I know that I have been posting online quite a bit about the war in Ukraine, and that my posts unequivocally and unapologetically have been in opposition to Russian brutality and aggression. And I am not apologizing. Sometimes, what is at stake, and who is the bad actor, needs to be made clear, without equivocation, hand-wringing, or whataboutism. So this is not an apology.

But what it is is a (partial) explanation for my singular attention to this war: I am Russian, born and raised in St. Petersburg. I am also a refugee whose family fled the Soviet nightmare, and ever since, my relationship with my "homeland" has been difficult at best. I am, by turn, enraged, embarrassed, frightened, and saddened by both its history, and by its present. In its Soviet, as well as in its Russian guise, the place where I was born was never among those nations whose actions inspired anything but horror, at least in me. Even World War Two--"The Great Patriotic War", as we were taught--Russia's proudest moment, started with the Molotov–Ribbentrop Pact in 1939, which was a non-aggression treaty between Nazi Germany and the Soviet Union that enabled them to partition Poland. Stalin was screwed by Hitler -- one murderous dictator outsmarted another. Not a good narrative for "the good guys."

What is happening now is, in many ways, not surprising. Who--and what--Putin is has been clear to many of us for a very long time. And so now, this post-communist dictator is, once again, reminding the world (and those of us who come from Russia) what this country has been, what it is, and, sadly, what it might be in the future. Call this Russopessimism. Yes, many Russian people are protesting -- I send them my love and support. But I would bet that those same protestors might agree with me that Russia, in whatever historical guise, has never been all right. It has never been a symbol of whatever you need it to be. It has never gotten out of its own way.
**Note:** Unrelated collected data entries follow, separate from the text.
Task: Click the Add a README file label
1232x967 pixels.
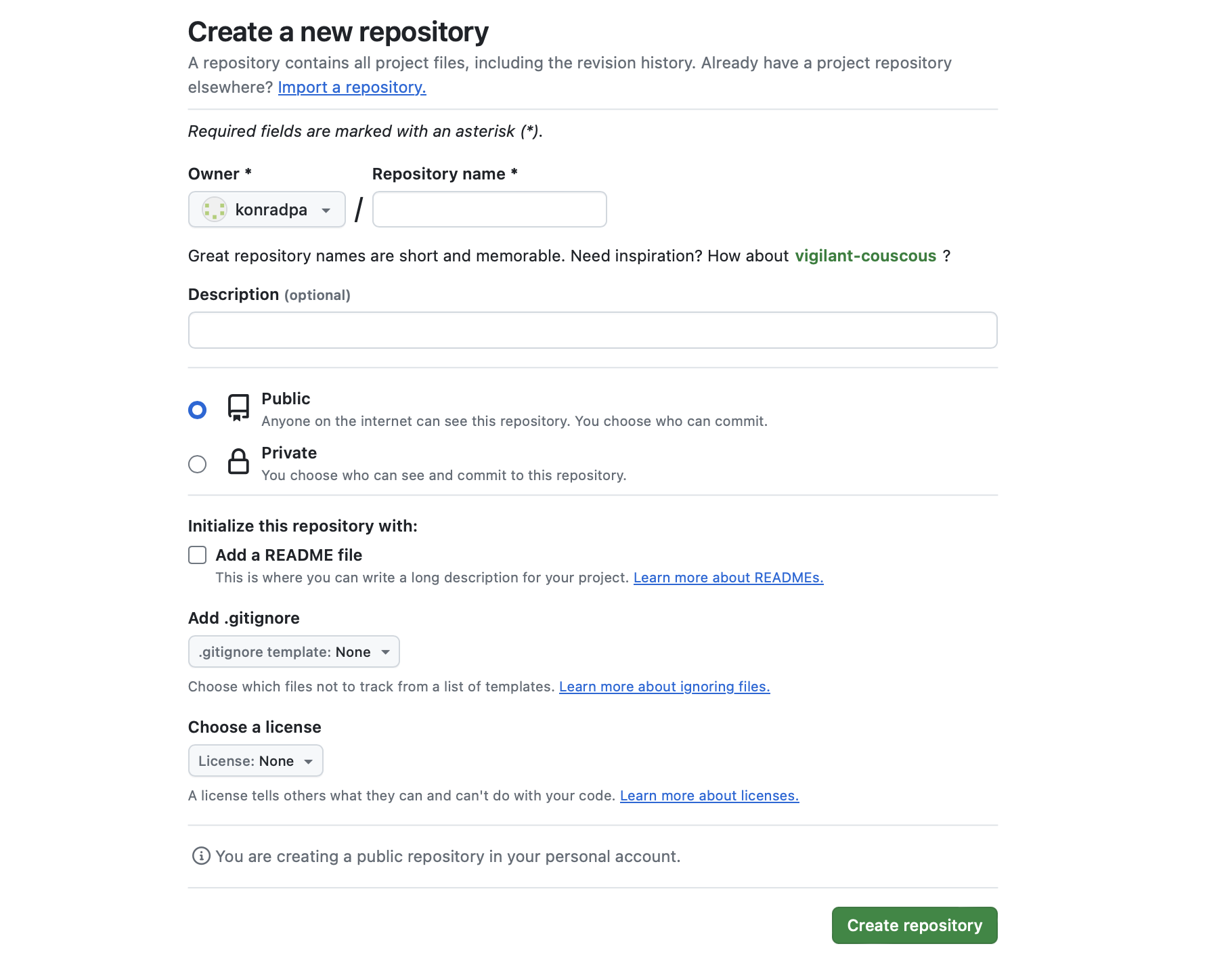Action: pos(289,555)
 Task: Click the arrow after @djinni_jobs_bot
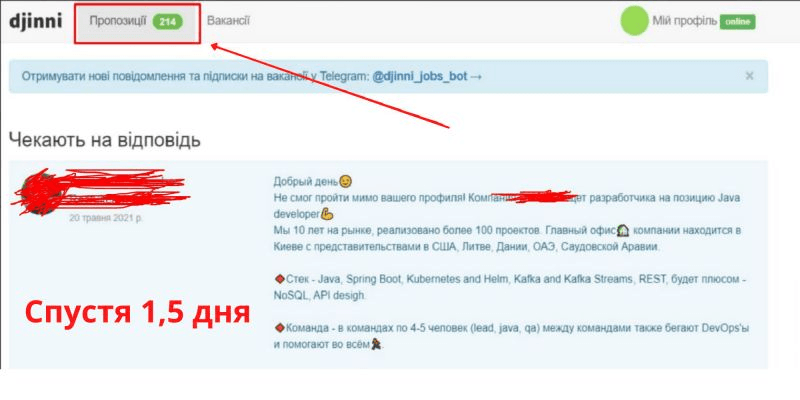click(476, 77)
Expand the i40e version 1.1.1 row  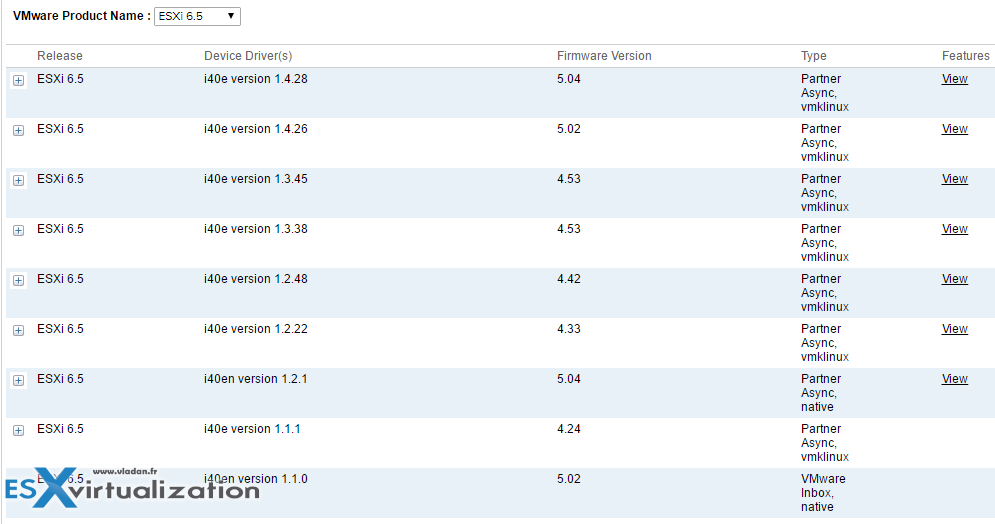(x=18, y=430)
We had an amazing poet and singer to whom my parents, and a lot of other refuseniks and others, listened back in the day--Vladimir Vysotsky. His lyrics were biting social and political commentary on the horrors of Soviet life, and life in general. And he screamed them--his singing was a guttural wail of black despair (and of gallows humor). It was raw. Honest. Unforgiving. And it is Vysotsky that I am thinking of now. Because I, too, feel like screaming.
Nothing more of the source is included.